Os figurinos de Pepe Corzo reforçam este lado de ilustração animada e o cenário, que Horta “constrói” já iluminado, sublinha o sentido de queda (no primeiro acto a tela onde passa o vídeo da floresta descai, no segundo tudo está inclinado, a evocar o precipício). “A partir do segundo acto é sempre a descer, até ao cemitério e ao asilo.”
Ainda muito a fazer
Para a maestrina Joana Carneiro este Rake’s é também uma estreia na direcção de ópera no teatro lisboeta. Trabalha há um ano e meio com a Orquestra Sinfónica Portuguesa (OSP) e até já tinha feito com ela uma produção operática, na Culturgest (Paint Me, de Luís Tinoco e Stephen Plaice), tendo Rui Horta a assinar a encenação, a cenografia e o desenho de luzes, tal como agora. Mas estar no São Carlos, e com uma obra de Stravinsky, é outra coisa: “Esta é uma peça muito forte, com um libreto cheio de ironia e humor, muito consequente. E tudo isto é transmitido de forma muito clara pela música. Mas é também um desafio à interpretação porque a partitura é bastante difícil.
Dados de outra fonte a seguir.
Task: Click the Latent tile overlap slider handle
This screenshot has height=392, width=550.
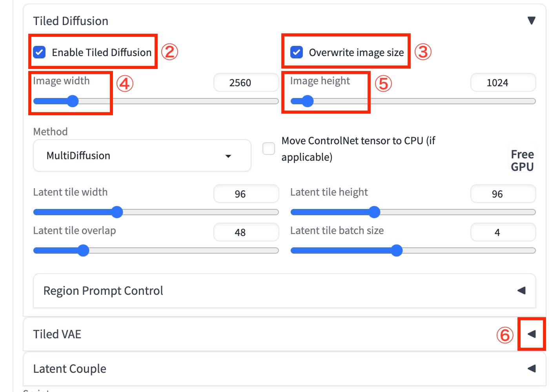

Está carregada de pequeníssimas acções – acho que o andamento mais comprido tem quatro ou cinco minutos – que mudam muito depressa, às vezes de um plano muito emotivo para outro completamente diferente.”
À “transparência” da obra – é assim que a maestrina a define – junta-se a sua singularidade no percurso de um compositor que é indissociável do universo da dança, já que é com Pássaro de Fogo (1910), a sua primeira colaboração com os Ballets Russes de Diaghilev, que se torna verdadeiramente famoso, seguindo-se Petruschka (1911) e o icónico A Sagração da Primavera (1913), eterno rasgo de modernidade que lhe colou o rótulo de líder da música de vanguarda e que gravou o seu nome em todas as grandes companhias de reportório espalhadas pelo mundo.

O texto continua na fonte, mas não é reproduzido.